Several members of the party's presidium, including its founder Peter Pellegrini, are associated with bribery and abuse of power in the testimonies of cooperating defendants. In December 2020, the National Crime Agency charged Peter Žiga, a member of the party's presidium, with bribery.

==History==
Party leader Peter Pellegrini joined Direction – Social Democracy (Smer–SD) in 2000. After being elected to the National Council in the 2006 parliamentary election, Pellegrini served in several positions as state secretary, minister and speaker of the National Council. He was elected vice-chairman of Smer–SD in 2014. Pellegrini succeeded Robert Fico as prime minister after the 2018 government crisis triggered by the murder of investigative journalist Ján Kuciak. Fico remained the party chairman.

Pellegrini led Smer–SD electoral list in the 2020 Slovak parliamentary election, while still serving as party vice-chairman. After winning 170,000 more personal votes than Fico, Pellegrini called for a party convention and expressed his intention to run for party chairman.

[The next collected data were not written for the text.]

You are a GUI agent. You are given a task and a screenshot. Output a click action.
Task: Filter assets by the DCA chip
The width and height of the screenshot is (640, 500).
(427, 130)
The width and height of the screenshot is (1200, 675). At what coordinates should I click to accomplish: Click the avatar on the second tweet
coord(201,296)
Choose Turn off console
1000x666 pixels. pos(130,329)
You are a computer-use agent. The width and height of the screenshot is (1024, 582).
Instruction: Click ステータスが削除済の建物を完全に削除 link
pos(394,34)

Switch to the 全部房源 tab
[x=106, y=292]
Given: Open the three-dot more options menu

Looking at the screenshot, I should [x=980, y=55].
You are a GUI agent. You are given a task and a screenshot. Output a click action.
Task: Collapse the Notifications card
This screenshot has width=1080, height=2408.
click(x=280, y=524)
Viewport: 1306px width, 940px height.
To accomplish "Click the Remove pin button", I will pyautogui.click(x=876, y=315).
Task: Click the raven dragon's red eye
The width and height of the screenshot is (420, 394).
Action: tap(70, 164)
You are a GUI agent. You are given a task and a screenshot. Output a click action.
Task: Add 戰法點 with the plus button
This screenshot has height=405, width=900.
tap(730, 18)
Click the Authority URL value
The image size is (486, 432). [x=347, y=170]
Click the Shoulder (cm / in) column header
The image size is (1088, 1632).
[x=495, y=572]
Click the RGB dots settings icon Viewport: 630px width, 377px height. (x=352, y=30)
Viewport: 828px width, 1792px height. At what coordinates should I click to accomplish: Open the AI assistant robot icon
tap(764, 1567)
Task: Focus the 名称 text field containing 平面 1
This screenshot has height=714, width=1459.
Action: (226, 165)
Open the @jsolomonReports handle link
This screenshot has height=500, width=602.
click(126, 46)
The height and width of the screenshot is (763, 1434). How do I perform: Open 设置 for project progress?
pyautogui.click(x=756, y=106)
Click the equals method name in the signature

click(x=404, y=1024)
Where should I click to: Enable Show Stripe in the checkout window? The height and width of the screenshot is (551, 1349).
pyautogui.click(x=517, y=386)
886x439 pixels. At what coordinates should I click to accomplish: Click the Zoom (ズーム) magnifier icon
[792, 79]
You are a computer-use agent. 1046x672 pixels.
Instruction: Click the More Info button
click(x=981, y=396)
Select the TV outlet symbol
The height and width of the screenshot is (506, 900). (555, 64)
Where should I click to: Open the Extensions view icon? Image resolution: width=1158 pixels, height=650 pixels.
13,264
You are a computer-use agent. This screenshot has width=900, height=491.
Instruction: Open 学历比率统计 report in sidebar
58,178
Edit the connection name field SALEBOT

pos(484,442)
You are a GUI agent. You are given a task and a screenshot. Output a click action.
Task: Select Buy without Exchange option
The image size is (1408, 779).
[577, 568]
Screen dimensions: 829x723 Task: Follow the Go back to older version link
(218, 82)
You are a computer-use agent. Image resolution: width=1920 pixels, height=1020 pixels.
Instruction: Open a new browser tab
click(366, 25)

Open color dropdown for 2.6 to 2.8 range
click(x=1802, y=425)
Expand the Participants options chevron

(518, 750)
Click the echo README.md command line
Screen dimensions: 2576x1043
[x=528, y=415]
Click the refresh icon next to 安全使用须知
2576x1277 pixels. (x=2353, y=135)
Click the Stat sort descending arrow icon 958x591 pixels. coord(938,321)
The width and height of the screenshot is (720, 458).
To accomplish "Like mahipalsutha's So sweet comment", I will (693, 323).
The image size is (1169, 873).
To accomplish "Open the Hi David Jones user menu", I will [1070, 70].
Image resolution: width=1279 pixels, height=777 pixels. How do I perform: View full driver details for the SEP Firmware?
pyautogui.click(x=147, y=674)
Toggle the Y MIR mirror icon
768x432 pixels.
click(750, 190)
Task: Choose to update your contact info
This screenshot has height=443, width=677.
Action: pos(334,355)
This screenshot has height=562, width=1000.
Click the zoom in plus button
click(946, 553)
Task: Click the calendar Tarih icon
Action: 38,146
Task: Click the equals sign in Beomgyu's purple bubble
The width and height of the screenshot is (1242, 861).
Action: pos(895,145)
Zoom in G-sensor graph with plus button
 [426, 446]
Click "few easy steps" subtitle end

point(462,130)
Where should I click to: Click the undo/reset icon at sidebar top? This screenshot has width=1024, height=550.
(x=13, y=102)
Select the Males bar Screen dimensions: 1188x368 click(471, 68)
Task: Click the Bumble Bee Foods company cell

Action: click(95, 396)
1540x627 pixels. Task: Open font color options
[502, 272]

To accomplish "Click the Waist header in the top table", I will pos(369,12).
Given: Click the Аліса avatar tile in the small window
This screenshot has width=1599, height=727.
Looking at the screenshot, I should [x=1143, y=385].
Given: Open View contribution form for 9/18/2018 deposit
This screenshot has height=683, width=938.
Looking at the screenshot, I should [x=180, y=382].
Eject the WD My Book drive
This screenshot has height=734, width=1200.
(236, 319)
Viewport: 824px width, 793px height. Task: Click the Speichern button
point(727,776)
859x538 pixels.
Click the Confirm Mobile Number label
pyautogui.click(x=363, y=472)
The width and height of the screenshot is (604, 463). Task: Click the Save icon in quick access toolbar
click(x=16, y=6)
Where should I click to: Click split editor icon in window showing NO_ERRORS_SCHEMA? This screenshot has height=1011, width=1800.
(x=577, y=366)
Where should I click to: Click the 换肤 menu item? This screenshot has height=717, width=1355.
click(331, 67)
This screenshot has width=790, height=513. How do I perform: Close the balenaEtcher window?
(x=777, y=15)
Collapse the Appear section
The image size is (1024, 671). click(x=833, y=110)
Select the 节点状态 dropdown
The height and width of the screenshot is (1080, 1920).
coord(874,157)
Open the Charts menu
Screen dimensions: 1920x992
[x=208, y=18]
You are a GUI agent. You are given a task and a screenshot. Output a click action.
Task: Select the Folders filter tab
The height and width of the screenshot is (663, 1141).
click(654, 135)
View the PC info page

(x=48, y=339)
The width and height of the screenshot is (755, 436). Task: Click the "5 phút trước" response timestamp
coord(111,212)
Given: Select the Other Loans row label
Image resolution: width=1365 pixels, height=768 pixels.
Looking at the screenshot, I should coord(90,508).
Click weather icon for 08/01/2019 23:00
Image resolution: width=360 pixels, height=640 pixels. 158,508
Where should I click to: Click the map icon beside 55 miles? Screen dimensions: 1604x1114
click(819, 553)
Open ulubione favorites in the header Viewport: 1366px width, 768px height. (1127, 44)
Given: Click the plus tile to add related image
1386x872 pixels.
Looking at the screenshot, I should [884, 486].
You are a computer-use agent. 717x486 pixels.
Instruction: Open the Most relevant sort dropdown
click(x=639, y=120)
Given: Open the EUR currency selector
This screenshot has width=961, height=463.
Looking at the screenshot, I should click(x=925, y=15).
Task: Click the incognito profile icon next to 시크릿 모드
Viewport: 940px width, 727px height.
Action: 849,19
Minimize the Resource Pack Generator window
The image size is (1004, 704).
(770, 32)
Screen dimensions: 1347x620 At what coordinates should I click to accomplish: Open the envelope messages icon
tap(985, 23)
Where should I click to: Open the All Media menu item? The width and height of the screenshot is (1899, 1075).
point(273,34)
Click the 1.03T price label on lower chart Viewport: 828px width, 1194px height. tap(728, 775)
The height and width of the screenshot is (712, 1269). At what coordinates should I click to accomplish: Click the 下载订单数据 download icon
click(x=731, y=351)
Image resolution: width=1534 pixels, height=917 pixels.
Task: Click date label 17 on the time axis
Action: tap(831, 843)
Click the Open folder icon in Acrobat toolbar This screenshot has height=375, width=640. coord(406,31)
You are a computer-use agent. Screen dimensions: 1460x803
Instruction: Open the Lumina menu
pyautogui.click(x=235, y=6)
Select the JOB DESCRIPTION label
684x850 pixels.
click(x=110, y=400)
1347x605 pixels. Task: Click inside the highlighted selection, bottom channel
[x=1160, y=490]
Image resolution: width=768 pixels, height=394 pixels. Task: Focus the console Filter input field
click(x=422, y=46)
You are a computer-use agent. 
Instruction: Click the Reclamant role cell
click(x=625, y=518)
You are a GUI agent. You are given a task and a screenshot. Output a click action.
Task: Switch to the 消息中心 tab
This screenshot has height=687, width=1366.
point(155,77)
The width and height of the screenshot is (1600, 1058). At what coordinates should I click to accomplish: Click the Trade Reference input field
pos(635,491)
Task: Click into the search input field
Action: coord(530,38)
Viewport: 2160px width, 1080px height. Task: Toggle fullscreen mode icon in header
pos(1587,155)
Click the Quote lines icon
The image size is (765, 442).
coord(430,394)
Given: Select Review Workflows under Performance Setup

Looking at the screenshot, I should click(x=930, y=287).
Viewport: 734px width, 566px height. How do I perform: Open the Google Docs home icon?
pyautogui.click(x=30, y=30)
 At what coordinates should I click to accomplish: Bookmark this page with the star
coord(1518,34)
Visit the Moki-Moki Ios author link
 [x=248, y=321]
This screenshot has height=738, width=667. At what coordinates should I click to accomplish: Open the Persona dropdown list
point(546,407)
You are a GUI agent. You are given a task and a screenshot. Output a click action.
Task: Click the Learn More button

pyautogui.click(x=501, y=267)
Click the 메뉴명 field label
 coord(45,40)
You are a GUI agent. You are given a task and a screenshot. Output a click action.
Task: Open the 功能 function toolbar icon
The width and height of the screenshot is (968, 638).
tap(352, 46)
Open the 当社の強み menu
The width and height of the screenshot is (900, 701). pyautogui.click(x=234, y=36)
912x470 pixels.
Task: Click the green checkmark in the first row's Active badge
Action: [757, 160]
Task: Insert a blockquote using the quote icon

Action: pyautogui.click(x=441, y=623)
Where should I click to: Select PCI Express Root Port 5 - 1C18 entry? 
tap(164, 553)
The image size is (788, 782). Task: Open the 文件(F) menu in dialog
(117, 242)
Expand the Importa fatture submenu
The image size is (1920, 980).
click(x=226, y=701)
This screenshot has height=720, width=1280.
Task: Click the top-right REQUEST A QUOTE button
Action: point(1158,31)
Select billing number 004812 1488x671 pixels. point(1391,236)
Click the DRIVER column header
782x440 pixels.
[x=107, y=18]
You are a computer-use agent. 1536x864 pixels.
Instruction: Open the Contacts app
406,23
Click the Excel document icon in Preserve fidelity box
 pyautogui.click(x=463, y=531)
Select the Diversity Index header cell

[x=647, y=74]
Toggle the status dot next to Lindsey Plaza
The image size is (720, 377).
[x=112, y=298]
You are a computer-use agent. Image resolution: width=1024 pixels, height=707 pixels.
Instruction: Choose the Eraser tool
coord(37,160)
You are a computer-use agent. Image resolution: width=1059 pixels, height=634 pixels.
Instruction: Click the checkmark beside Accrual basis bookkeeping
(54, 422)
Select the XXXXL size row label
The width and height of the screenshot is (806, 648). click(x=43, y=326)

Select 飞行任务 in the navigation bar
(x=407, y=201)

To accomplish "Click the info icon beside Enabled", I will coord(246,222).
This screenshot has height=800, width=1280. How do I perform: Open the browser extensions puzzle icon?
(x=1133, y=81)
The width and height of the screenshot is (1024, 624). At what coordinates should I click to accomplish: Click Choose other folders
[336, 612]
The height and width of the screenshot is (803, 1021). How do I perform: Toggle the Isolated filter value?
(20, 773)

The political party was announced on 29 June 2020 and registered by the Ministry of the Interior on 11 September 2020. The party was launched by the former prime minister Peter Pellegrini. On the day of the launch of the new party, Pellegrini left Smer–SD, along with ten more of the party's members of the National Council. It had to obtain 10,000 signatures by 25 December 2020 to be registered as a party. Pellegrini, Matúš Šutaj Eštok, and Peter Kmec formed the party's preparatory committee, and Pellegrini became the party's chairman. Until the end of the term, the 11 deputies were classified as non-inscrits within the National Council.

Immediately after the party was formed, its support was about 16%. In October 2020, the party became the most popular for the first time, and remained ahead in most opinion polls until January 2023. After Pellegrini visited Olaf Scholz in March 2023, some commentators perceived a shift in the preferred Slovak party of the Party of European Socialists (PES) from Smer–SD to Hlas–SD, due to more radical rhetoric from the former party. Both parties were suspended from PES in October 2023 after forming a coalition with the far-right Slovak National Party.

==Ideology==
While Hlas, a splinter party formed from Direction – Social Democracy (Smer) aims to represent a more moderate Slovak social democracy, it "never embraced the environmentalist and socially progressive values characterising other rebranded social-democratic parties in Western and Eastern Europe" and instead "opted to differentiate itself from Smer mainly by providing a more institutional and technocratic leadership style, in contrast to Fico’s increasingly populist and radical approach". It has a symbiotic relationship with Smer. While Smer's radicalization on sociocultural and foreign policy issues attract right-wing voters, Hlas appeals to moderate voters who are warded off by Smer's ideological shift. Nevertheless, the party has an ideological continuity with Smer.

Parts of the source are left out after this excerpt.